Written during the times when modern world was taking its first steps towards destroying itself, George Orwell’s satire Animal Farm perfectly depicts what went wrong since the beginning. The famed author took the threadbare society and showed them through his work that they actually need to cover themselves before pointing out others’ nudity. Though said to have used characters based on real life people, George Orwell has brought out human traits in each animal individually.


 

Pompous and manipulative pigs, loyal dogs, slogging horses and other innocent farm animals fight and win their freedom as well as the farm from humans. The initial equality wares off when the two pigs, Snowball and Napolean, fall out with each other and Napolean uses his pet dogs to chase out Snowball from the farm. What follows next is the sheer mirror image of how the foundation for our present society was initiated.
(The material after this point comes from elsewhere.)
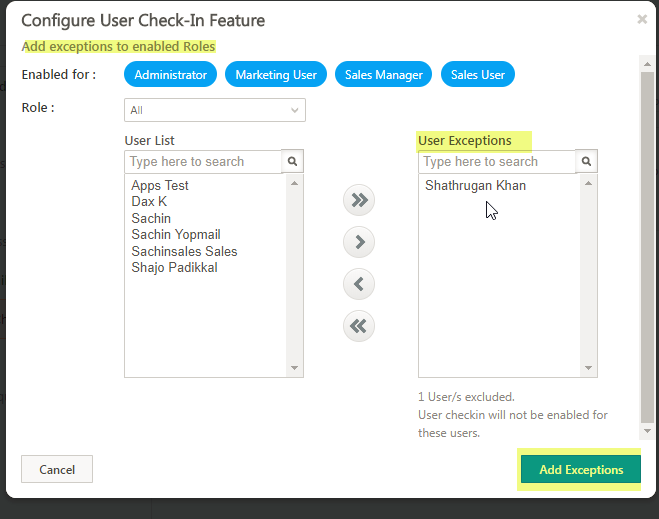659x519 pixels.
Task: Click the User Exceptions search magnifier icon
Action: (x=588, y=161)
Though written the then England in mind, this satire clearly applies to every land on which humans walk. It is not only about how humans treat other living beings, it is also about how one human treats another. As you read one page after another of this book, you will cringe in your place because you will realise that you have seen one or the other situation from the book in your life. You will want to strangle the pigs, admonish the dogs, comfort the horses Clover and Boxer, and think what to do with other farm animals. At one point you will even wish for Snowball to return so that the story can have a happy ending, but no, Snowball is not the saviour. This message of this satire is that you are your own saviour and nobody is helping you because everybody’s got their own battles to win. But if the cause is same, why not stand united and rather be an usurper than a timid underdog tolerating cruelty?A quote towards the end of the book that should drive things home hopefully: “All animals are equal but some animals are more equal than others.”